Цитируемый текст:
Пароход режет воду… Евгений Богратионович старается отвязаться от назойливого попутчика-комиссионера.
В Стокгольме Вахтангов шесть часов бродит по улицам. Ищет комнату. По случаю олимпийских игр в городе комнаты дорога. Наконец, русскому гостю сдают комнату за две кроны в день.
18 июня остается 14 крон 55 эре. Дальше в записной книжечке лаконичные строки:
«20 июня 1912 года. Перевода нет. Страшно. Что-то будет. Нигде не был. Только купался. Ибо всюду нужны деньги. К вечеру 4 кроны 20!
21-го. Дал домой телеграмму. К вечеру 1 кр. 35! Больше одного дня просуществовать трудно».
25-го послано письмо Надежде Михайловне:
«Объявилась масса приятелей-шведов. Теперь через них устраиваюсь на пансион к одному инженеру, который живет в своей вилле часах в 10 от Стокгольма. Это на юге Швеции. Я забыл название городка. У них своя яхточка. Ежедневно будем выезжать в море, купаться и лежать на солнце. Обстановка жизни и стол — простые, почти деревенские. Режим шведский — все в определенный час. Народ они здоровый — геркулесы. Отчего же мне не пожить в семье, вскормившей геркулесов? И если мне будет недорого, я поеду, ибо санатория не дождешься. Дерут здесь ужасно. На пансион гораздо дешевле. Ну видишь, как все благополучно сложилось».

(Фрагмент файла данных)
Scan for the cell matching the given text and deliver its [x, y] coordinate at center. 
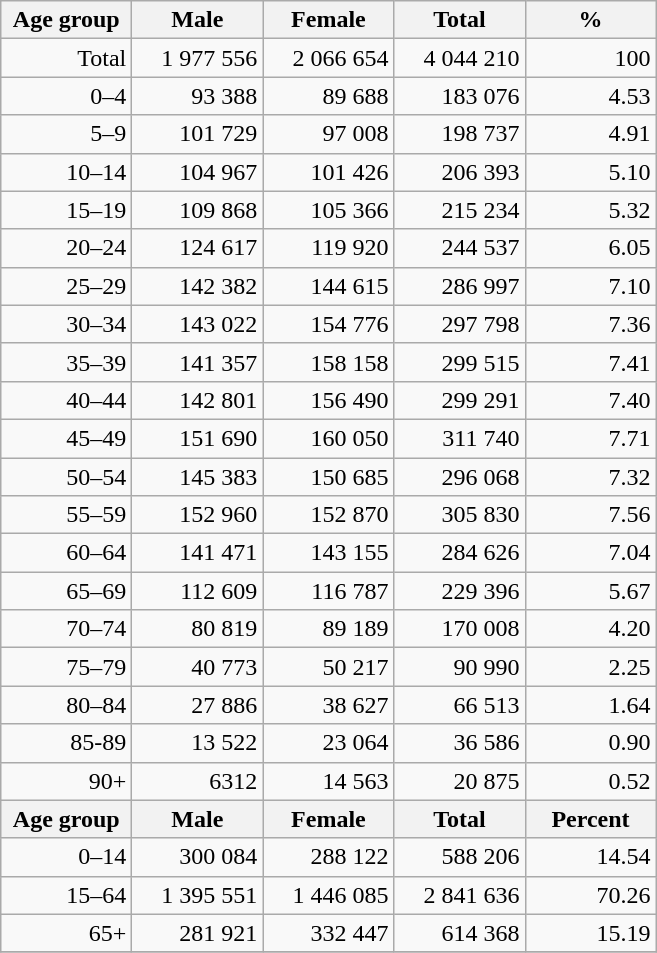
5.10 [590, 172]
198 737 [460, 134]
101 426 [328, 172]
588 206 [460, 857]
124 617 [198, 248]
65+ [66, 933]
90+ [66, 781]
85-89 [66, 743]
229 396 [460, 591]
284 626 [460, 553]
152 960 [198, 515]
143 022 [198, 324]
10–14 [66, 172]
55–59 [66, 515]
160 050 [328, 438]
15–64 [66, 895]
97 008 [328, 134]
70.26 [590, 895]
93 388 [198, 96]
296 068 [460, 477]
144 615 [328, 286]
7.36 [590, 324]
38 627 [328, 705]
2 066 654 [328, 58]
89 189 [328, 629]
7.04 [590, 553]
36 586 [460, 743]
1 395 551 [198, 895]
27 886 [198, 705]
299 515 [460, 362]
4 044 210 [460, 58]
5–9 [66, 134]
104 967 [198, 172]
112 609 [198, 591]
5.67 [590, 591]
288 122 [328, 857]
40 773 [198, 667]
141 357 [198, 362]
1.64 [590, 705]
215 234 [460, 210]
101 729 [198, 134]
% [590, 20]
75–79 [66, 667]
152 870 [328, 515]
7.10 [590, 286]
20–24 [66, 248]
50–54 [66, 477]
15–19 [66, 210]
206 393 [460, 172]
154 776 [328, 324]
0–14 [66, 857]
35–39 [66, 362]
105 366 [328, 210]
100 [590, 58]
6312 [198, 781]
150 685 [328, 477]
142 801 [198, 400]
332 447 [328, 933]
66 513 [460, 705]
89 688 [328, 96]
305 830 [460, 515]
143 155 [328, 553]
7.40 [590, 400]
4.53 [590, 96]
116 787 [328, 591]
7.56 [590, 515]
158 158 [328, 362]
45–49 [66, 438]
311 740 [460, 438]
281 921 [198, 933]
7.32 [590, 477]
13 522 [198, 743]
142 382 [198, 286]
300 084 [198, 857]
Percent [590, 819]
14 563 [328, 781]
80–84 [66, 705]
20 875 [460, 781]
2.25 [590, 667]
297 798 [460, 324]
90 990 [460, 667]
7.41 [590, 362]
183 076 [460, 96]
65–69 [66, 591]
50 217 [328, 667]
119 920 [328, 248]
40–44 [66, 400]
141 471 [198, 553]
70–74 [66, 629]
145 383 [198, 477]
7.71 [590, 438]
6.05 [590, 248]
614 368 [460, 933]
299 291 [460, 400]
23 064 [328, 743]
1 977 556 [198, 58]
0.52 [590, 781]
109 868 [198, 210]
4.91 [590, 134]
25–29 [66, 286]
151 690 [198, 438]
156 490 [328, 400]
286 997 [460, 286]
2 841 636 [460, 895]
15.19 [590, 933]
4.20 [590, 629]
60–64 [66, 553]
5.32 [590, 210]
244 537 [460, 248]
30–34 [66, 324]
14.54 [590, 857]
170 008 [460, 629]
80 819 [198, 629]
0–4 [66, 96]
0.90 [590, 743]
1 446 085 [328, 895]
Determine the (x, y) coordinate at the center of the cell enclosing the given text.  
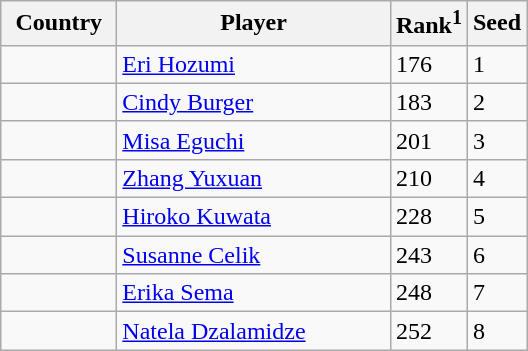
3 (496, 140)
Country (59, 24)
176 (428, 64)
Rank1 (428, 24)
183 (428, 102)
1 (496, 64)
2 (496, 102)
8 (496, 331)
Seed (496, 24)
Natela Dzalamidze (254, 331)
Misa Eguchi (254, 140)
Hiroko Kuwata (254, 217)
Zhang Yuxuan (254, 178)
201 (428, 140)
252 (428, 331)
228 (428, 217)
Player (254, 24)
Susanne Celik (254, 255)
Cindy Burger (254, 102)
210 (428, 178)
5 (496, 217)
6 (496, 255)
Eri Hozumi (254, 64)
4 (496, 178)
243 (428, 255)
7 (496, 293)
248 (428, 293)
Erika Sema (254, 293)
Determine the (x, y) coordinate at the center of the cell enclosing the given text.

Задания:
(1) По отрывку о Вахтангове объясните в одном–трех предложениях, почему 20 июня он нигде не был и только купался.
(2) Перепишите фрагмент строк данных, который открывается строкой с «5.10 [590, 172]» и закрывается строкой с «142 382 [198, 286]», заменив «65+» на «65 и старше». Все остальное оставьте без изменений и выведите только эти строки.
Текст и строки данных между собой никак не связаны.

Ответы к заданиям:
(1) Он нигде не бывал, потому что всюду нужны были деньги, а их у него почти не осталось. Перевода не было, и к вечеру у него было лишь 4 кроны 20.

(2)
5.10 [590, 172]
198 737 [460, 134]
101 426 [328, 172]
588 206 [460, 857]
124 617 [198, 248]
65 и старше [66, 933]
90+ [66, 781]
85-89 [66, 743]
229 396 [460, 591]
284 626 [460, 553]
152 960 [198, 515]
143 022 [198, 324]
10–14 [66, 172]
55–59 [66, 515]
160 050 [328, 438]
15–64 [66, 895]
97 008 [328, 134]
70.26 [590, 895]
93 388 [198, 96]
296 068 [460, 477]
144 615 [328, 286]
7.36 [590, 324]
38 627 [328, 705]
2 066 654 [328, 58]
89 189 [328, 629]
7.04 [590, 553]
36 586 [460, 743]
1 395 551 [198, 895]
27 886 [198, 705]
299 515 [460, 362]
4 044 210 [460, 58]
5–9 [66, 134]
104 967 [198, 172]
112 609 [198, 591]
5.67 [590, 591]
288 122 [328, 857]
40 773 [198, 667]
141 357 [198, 362]
1.64 [590, 705]
215 234 [460, 210]
101 729 [198, 134]
% [590, 20]
75–79 [66, 667]
152 870 [328, 515]
7.10 [590, 286]
20–24 [66, 248]
50–54 [66, 477]
15–19 [66, 210]
206 393 [460, 172]
154 776 [328, 324]
0–14 [66, 857]
35–39 [66, 362]
105 366 [328, 210]
100 [590, 58]
6312 [198, 781]
150 685 [328, 477]
142 801 [198, 400]
332 447 [328, 933]
66 513 [460, 705]
89 688 [328, 96]
305 830 [460, 515]
143 155 [328, 553]
7.40 [590, 400]
4.53 [590, 96]
116 787 [328, 591]
7.56 [590, 515]
158 158 [328, 362]
45–49 [66, 438]
311 740 [460, 438]
281 921 [198, 933]
7.32 [590, 477]
13 522 [198, 743]
142 382 [198, 286]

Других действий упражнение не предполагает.